Major landslides and mudflows triggered by earthquakes and volcanic activity can cause thousands of casualties when they occur in densely populated areas.

Many recent examples have shown that earthquakes themselves can be very destructive, but they can also have disastrous indirect consequences such as landslides, rockfalls and avalanches.

Kyrgyzstan, a Central Asian republic situated in the middle of the Tian Shan Mountains, is particularly at risk of landslides triggered by earthquakes.


Landslide triggered by 1992 earthquake in the Suusamyr region.

This is a direct consequence of the Tian Shan mountains’s youth and the high degree of tectonic and seismic activity in the area. This is related to the collision and convergence of India into Eurasia, which causes a high rate of crustal movement. Large earthquakes (M>6.0) are therefore frequent in this region.

The project aims to evaluate the landslide risk associated with earthquakes in the Tian Shan region of Kyrgyzstan. Aerial photograph interpretation, remote sensing analysis and field investigations will be used to draw up a landslide susceptibility map that will be of direct use for planners.


Shaded relief map of India and Central Asia,
(courtesy of NOAA)

 


Photographs of a large landslide
(courtesy of the Kyrgyz Institute of Seismology)

Socio-economic impact of the landslides in Kyrgyszstan

Danger for all
This Central Asian republic has a long history of landslides associated with earthquakes, some of which had catastrophic effects. For instance, in 1885 an earthquake took place along a main fault near Bishkek. This earthquake triggered several landslides. The major landslide in the Bielogorka area was 20-30 metres thick, 500 metres wide, and about 2000 metres long and carried 25 million m3 of material. The landslides obstructed a river, thereby impounding its water to create a lake.

Extracted material:
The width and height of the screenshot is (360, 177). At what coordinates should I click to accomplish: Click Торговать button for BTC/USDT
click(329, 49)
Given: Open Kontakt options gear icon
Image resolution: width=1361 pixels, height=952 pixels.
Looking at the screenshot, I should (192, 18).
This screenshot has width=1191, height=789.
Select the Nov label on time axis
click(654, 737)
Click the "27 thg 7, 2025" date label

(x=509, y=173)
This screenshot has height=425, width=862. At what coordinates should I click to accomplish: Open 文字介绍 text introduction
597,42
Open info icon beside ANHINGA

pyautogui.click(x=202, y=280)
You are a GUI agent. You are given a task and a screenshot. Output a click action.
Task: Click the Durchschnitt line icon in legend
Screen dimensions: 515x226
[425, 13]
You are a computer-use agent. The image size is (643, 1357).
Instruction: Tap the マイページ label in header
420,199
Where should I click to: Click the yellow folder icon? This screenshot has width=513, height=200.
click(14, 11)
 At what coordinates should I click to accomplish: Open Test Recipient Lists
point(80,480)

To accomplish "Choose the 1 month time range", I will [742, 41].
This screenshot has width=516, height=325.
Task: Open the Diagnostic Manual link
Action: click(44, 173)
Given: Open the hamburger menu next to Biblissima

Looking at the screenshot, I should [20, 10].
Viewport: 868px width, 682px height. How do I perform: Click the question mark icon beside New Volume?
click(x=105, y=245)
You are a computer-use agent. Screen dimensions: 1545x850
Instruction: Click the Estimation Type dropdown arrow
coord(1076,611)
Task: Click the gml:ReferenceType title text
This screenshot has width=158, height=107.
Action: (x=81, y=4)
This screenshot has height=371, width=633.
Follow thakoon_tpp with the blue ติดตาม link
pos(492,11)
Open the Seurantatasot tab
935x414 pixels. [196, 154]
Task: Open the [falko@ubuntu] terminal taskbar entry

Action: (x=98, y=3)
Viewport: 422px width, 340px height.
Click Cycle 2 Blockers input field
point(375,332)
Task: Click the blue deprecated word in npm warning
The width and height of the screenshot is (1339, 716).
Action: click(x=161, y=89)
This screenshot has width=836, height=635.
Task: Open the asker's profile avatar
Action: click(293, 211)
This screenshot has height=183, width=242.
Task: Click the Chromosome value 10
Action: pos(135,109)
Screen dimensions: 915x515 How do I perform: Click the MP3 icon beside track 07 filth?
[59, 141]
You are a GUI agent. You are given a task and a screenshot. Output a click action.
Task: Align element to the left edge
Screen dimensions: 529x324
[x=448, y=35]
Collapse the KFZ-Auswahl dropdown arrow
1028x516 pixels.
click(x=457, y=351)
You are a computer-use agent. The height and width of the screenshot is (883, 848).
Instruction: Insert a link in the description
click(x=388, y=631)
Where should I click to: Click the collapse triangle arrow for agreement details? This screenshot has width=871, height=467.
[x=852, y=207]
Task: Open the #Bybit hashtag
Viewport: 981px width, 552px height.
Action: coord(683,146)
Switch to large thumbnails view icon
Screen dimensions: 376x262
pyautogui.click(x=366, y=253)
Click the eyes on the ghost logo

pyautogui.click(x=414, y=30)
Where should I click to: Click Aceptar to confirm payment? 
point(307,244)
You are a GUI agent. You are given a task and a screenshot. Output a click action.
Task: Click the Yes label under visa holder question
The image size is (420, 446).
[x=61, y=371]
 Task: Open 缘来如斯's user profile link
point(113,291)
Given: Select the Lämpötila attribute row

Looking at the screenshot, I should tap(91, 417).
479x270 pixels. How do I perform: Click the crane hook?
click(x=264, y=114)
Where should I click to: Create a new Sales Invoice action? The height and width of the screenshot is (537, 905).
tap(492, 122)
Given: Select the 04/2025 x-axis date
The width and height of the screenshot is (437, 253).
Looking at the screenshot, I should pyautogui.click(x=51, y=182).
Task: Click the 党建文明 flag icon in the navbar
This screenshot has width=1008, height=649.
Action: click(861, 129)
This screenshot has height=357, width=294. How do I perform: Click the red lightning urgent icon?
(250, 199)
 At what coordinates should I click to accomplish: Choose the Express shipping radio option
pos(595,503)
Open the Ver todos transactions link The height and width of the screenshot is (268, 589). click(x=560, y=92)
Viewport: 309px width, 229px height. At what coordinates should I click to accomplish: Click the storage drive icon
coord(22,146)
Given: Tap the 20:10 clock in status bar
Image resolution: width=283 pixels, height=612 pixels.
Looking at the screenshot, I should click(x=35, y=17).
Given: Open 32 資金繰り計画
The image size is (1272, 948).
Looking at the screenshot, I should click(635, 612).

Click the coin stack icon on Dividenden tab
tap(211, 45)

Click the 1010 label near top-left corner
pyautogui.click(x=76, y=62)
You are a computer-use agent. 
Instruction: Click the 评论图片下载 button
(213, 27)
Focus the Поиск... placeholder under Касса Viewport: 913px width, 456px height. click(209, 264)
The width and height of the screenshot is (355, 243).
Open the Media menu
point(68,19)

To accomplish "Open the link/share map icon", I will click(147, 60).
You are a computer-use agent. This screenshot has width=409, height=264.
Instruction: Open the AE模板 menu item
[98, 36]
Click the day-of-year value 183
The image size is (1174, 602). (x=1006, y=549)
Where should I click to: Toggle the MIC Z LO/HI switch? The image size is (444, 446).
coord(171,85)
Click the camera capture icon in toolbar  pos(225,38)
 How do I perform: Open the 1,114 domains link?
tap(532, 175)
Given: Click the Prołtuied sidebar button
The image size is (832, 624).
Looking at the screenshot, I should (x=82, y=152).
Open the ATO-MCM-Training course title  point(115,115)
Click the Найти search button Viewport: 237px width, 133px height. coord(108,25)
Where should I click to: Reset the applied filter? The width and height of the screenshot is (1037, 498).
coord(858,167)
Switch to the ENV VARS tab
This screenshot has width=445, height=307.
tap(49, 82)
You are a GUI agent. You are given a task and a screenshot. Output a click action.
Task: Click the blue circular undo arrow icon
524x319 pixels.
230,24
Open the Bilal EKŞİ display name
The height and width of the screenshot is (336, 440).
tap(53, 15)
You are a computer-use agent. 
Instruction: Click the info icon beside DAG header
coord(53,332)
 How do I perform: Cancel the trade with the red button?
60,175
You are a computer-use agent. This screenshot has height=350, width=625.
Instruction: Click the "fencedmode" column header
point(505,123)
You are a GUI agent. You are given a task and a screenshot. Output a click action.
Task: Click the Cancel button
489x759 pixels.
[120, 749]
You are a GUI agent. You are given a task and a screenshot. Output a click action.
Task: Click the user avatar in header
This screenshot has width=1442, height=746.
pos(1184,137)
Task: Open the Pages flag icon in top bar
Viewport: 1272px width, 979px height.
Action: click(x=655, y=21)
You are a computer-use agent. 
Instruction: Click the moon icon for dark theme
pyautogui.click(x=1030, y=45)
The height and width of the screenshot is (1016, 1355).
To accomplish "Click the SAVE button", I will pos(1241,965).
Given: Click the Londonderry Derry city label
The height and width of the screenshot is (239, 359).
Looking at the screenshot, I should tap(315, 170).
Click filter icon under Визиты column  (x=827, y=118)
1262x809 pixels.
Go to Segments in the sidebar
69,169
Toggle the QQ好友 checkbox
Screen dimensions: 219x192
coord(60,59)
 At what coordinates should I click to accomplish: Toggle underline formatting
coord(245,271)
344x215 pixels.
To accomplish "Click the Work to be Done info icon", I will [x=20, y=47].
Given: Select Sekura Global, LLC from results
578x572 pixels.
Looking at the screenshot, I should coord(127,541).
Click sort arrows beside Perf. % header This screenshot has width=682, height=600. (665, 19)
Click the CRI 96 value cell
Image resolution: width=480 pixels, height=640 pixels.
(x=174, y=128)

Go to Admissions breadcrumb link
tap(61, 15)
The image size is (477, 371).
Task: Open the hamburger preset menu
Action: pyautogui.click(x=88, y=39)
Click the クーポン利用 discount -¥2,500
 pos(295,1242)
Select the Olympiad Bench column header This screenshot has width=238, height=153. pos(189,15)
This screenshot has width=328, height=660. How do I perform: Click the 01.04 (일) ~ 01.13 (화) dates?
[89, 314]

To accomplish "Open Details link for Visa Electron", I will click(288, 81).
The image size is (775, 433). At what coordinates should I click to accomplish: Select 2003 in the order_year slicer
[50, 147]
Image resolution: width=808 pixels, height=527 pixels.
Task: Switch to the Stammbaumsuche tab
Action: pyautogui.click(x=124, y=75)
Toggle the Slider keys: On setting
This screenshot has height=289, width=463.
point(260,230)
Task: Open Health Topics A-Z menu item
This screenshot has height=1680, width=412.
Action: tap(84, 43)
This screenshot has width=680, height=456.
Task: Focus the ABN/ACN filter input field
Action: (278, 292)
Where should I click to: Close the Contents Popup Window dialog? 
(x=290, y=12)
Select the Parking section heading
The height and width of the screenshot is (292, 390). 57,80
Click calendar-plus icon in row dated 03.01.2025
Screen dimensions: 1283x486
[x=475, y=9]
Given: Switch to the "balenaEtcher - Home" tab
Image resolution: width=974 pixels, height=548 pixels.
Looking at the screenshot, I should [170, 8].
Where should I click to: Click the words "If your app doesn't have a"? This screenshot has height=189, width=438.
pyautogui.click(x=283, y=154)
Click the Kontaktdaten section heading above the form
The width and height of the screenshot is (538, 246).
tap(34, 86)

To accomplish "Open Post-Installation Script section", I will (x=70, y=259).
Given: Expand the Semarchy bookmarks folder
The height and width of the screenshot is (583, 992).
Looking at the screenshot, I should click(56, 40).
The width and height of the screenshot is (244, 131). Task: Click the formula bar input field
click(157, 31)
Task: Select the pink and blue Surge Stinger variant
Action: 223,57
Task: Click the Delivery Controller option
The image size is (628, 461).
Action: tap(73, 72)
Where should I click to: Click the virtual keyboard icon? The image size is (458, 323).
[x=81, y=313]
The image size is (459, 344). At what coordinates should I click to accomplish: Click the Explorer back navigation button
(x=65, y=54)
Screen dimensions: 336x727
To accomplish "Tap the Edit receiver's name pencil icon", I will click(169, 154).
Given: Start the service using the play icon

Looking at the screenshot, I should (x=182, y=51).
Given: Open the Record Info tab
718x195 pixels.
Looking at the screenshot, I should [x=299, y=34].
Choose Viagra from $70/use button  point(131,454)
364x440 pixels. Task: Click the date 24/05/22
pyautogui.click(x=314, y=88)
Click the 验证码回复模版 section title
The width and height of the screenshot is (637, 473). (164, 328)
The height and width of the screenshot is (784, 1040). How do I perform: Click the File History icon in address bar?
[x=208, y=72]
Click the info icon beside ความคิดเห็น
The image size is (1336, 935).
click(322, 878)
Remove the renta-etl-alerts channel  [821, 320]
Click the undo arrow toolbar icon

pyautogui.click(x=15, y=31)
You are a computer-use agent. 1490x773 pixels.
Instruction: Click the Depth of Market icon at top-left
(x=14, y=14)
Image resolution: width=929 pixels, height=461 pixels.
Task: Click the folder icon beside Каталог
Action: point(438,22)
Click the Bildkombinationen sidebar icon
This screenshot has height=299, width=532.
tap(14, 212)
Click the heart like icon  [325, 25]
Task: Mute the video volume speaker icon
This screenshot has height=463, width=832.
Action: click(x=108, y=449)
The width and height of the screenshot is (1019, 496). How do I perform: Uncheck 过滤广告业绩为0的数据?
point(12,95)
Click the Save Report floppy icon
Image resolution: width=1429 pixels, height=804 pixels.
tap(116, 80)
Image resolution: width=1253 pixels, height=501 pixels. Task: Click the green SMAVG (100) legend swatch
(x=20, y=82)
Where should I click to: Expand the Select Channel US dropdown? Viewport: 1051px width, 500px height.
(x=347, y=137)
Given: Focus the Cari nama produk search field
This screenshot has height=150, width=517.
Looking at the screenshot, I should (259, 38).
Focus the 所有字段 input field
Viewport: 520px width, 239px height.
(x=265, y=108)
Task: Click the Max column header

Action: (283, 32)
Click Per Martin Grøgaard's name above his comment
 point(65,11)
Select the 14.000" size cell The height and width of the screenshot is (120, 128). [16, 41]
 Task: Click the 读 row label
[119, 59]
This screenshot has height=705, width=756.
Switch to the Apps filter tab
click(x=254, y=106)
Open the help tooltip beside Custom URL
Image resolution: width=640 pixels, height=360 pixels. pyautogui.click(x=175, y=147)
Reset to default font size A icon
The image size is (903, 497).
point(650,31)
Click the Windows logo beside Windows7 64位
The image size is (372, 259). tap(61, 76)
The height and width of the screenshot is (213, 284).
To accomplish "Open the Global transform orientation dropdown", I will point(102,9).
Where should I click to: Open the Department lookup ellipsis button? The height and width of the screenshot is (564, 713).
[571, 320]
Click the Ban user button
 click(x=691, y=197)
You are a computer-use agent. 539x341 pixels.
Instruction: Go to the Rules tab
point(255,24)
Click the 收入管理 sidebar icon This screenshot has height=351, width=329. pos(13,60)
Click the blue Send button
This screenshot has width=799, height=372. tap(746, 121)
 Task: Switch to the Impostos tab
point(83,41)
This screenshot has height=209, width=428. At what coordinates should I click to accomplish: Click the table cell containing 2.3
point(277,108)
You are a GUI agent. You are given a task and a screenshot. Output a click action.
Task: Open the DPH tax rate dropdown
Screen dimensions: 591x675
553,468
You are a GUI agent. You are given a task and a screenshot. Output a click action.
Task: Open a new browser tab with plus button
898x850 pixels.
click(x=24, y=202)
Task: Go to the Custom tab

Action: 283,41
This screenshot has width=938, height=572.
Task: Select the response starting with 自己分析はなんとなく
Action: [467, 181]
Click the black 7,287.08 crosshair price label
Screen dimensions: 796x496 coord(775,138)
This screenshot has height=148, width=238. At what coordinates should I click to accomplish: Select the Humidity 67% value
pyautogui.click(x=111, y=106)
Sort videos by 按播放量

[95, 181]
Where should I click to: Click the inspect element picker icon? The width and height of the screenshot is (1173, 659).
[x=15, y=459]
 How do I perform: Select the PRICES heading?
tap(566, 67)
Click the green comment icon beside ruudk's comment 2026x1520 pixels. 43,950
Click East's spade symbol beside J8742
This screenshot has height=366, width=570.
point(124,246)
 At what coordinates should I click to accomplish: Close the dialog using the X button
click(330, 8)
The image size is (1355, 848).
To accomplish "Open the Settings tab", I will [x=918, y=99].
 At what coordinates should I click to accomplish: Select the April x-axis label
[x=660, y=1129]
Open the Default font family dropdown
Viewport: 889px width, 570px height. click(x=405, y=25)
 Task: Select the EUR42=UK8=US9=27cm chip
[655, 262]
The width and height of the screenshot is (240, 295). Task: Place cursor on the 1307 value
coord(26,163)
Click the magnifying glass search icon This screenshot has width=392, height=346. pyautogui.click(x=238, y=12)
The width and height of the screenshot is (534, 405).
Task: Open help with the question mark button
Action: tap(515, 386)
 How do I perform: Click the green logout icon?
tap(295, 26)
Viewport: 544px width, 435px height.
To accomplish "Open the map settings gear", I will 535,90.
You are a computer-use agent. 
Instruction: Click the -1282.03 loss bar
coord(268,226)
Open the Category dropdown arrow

What is being asked: Copy out the passage on earthquake-triggered landslides in Kyrgyzstan, found above the items, word for word and in full.

Written answer:
Major landslides and mudflows triggered by earthquakes and volcanic activity can cause thousands of casualties when they occur in densely populated areas.

Many recent examples have shown that earthquakes themselves can be very destructive, but they can also have disastrous indirect consequences such as landslides, rockfalls and avalanches.

Kyrgyzstan, a Central Asian republic situated in the middle of the Tian Shan Mountains, is particularly at risk of landslides triggered by earthquakes.


Landslide triggered by 1992 earthquake in the Suusamyr region.

This is a direct consequence of the Tian Shan mountains’s youth and the high degree of tectonic and seismic activity in the area. This is related to the collision and convergence of India into Eurasia, which causes a high rate of crustal movement. Large earthquakes (M>6.0) are therefore frequent in this region.

The project aims to evaluate the landslide risk associated with earthquakes in the Tian Shan region of Kyrgyzstan. Aerial photograph interpretation, remote sensing analysis and field investigations will be used to draw up a landslide susceptibility map that will be of direct use for planners.


Shaded relief map of India and Central Asia,
(courtesy of NOAA)

 


Photographs of a large landslide
(courtesy of the Kyrgyz Institute of Seismology)

Socio-economic impact of the landslides in Kyrgyszstan

Danger for all
This Central Asian republic has a long history of landslides associated with earthquakes, some of which had catastrophic effects. For instance, in 1885 an earthquake took place along a main fault near Bishkek. This earthquake triggered several landslides. The major landslide in the Bielogorka area was 20-30 metres thick, 500 metres wide, and about 2000 metres long and carried 25 million m3 of material. The landslides obstructed a river, thereby impounding its water to create a lake.